Very big schedule to start workflow latency (Java SDK)

Hi,

We are doing perf testing for our workflow (java SDK) and have some strange results. In a nutshell, no matter how many workers we deploy, we still have at least 5 sec workflow schedule-to-start latency (tried 5, 10, 20 workers).
worker CPU / memory usage is very low.

I tested different values for wf cache size; wf/activity concurrent exec limit;’ polling thread number for wf/act - with no effect.

When we have sync poll percentage around 80-90% and better - there’s still 5 sec latency.
when sync poll falls to 40-50%,the latency increases to 20-40 sec!!

Our main WF has 5 normal activities and 2 local, and it starts another child WF with 2 normal activities (without waiting for its completion).
In our tests I emulate calls to ext services in activities via Thread.sleep 100-300ms. Activities / WF are not CPU-bound.
Tested with loads 50-80 main wf/s. Max achieved state transition rate is 3100.

(Cassandra CPU is under 60-70% -with 12 i3.2xlarge nodes; other server-side metrics looks OK to me.
I can provide more detailed metrics / cluster specs if needed)

Appreciate any ideas / explanations why it works this way…
Is it expected?
Can the situation be improved with separate workers for WF and activities?
What else can be done to solve this?
Thanks!

1 Like

Hi @Maxim_Chuvilyaev
you might be running into a bottleneck with the number of task queue partitions.

Task queue partitions can be set via “matching.numTaskqueueWritePartitions” and “matching.numTaskqueueReadPartitions” in dynamic config.
Dynamic config for docker compose
Dynamic config for helm charts
Dynamic config knobs on server side:
read
write

Without knowing the number of workflow tasks you are running / second it’s hard to tell what number you could tune that to, but try updating the default 4 to 10 for example and see if that makes a difference for you.

On the server metrics side I think you can also look at all the different matching service metrics. poll_success_sync and poll_success should give you and idea of the overall sync-match rate and then compare it when you tune the numbers.

Hope this helps.

Hi @tihomir ,

Thanks for your answer!

This situation drives me crazy already.
We tested with 8 and 15 partitions without any noticeable effect. Now we are back to 8.

We observe a real big difference in behaviour between golang and java workers.
Our test workflow has same structure in both cases.

When we scaled up cassandra (6 nodes 16 vCPU each) and increased history temporal nodes count, we can get up to 6000 state transitions / sec in golang client (with excellent sync poll > 99%)

But whatever we do with Java SDK worker (and that’s is our main platform) - we cannot go higher than 3000 state/sec :frowning: :frowning: . Cassandra load is about 40% CPU in this case.
I tried 5, 10, 20 worker instances without any output gain…

The only difference in metrics (besides that perf rate) that I was able to notice is that for Java SDK p90 PollActivityTaskQueue is 1 min under load. For golang it is several secs (even p95)

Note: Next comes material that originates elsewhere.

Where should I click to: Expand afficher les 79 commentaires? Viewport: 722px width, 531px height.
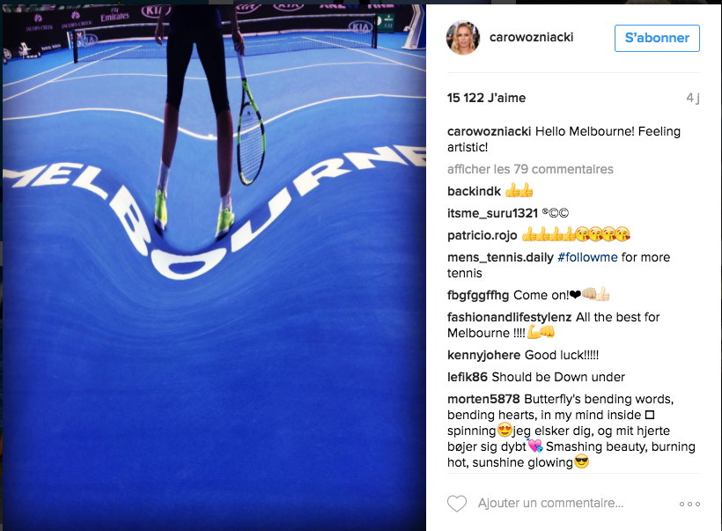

And like I said, we have huge client workflow task schedule-to-start latencies - last run up to 90 sec.
Same metric for activities stays around 2-3 sec max

We cannot just switch to golang for development, all our main services are in Java / kotlin.

Regards,
Maxim

Can you share info like server version, and go and java sdk versions you are using?
Can you also share your worker options? For example,
do you have in your test a large number of concurrent activity executions and do you set
WorkerOptions.maxConcurrentActivityExecutionSize? Any info could help.

You also mentioned you use Kotlin, can you share in what way?
Lastly do you see any possible issues on your jvm side?

Main performance difference between go and java SDKs comes from the fact that in java we have to allocate a thread in the thread pool for every cached (sticky) workflow, while in go we use more lightweight coroutines. When in java main thread pool is maxed out, SDK will try to purge older workflows in the LRU manner, however this garbage collection is not always fast and efficient.
PollActivityTaskQueue being at 1min indicates that there is not enough work on the activity task queue and activity workers are timing out on the long poll, which could indicate that workflow tasks are not getting processed enough and are not scheduling enough activities. I would recommend increasing number of concurrent workflow tasks by setting higher value on the maxConcurrentWorkflowTaskExecutionSize property in the WorkerOptions and seeing if it would change your performance profile. If workflow task polling is a bottleneck (I doubt it) then you may try increasing workflowPollThreadCount configuration.
I suggest looking at these two metrics:
temporal_workflow_task_execution_total_latency - will tell how fast workflow tasks are getting processed.
temporal_workflow_active_thread_count - this one will tell you how many threads in the thread pool are busy.
temporal_sticky_cache_total_forced_eviction - number of evicted workflows, if it’s too high then the system isn’t running very efficiently.

Thanks everyone for suggestions!

Some answers:

  • Versions in use: temporal server: 1.11.3; Java SDK: 1.1.0
  • Worker options:
    • activity poll thread count: 20 (also tested with default and with 100)
    • workflow poll thread count: 20 (also tested with default)
    • tested different values for max concurrent workflow task exec size (from default up to 2000)
    • tested different values for max concurrent activity exec size (up to 2000)
  • Factory options:
    • wf host local poll thread count : 20 (tested up to 100)
    • wf cache size and max threads: default (tested up to 2000)
  • Temporal task queue partitions set to 8 (but tested up to 15); we have 8192 shards.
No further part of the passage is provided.